■ **TASK DETAILS**: The result should be every line in the material below containing the string "arrow".
START GIVEN DATA
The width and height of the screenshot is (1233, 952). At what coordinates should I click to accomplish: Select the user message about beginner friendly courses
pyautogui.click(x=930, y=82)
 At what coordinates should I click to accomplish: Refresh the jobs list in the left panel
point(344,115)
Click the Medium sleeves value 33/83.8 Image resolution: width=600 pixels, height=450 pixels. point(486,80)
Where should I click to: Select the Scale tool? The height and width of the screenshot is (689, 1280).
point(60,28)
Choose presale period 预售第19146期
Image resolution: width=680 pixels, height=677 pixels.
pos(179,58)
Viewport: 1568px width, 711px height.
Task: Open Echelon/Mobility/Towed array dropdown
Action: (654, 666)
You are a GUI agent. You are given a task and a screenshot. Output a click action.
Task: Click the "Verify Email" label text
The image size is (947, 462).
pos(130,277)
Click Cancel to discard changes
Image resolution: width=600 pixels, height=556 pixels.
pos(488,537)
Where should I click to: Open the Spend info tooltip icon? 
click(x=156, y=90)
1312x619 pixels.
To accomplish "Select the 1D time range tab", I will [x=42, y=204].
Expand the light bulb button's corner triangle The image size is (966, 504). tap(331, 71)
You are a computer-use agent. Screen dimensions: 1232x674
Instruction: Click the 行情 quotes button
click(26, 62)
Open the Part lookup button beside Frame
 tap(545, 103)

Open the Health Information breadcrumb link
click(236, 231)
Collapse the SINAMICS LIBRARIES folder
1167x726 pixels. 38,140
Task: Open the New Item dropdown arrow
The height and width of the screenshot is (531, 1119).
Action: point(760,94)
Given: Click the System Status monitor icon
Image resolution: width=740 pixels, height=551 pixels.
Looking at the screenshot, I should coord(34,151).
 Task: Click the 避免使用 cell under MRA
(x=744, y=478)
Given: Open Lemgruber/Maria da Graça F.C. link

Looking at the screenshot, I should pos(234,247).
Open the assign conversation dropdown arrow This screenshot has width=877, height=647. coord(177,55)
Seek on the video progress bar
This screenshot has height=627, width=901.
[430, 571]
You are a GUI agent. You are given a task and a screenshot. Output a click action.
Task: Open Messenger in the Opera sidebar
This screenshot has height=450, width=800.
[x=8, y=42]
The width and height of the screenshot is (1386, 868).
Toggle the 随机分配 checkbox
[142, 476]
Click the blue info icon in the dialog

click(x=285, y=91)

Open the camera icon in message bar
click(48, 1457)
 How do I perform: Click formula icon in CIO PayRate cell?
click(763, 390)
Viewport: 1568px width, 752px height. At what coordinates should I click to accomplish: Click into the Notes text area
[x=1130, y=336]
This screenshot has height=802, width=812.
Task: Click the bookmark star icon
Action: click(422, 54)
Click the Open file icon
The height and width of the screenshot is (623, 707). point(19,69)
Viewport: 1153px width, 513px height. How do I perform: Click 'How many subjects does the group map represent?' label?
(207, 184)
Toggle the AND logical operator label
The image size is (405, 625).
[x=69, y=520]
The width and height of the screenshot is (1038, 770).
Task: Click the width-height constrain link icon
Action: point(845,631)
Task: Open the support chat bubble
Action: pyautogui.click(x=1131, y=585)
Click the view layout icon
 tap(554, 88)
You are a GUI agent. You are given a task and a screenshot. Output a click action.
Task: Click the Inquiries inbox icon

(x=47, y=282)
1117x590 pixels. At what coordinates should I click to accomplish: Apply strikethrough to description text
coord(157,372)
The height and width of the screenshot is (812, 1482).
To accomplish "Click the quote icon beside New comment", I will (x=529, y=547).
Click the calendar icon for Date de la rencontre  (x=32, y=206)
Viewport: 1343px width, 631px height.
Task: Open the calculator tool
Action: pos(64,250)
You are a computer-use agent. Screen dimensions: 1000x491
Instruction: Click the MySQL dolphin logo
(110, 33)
END GIVEN DATA
■ **OUTPUT**:
Task: Open the New Item dropdown arrow
Open the assign conversation dropdown arrow This screenshot has width=877, height=647. coord(177,55)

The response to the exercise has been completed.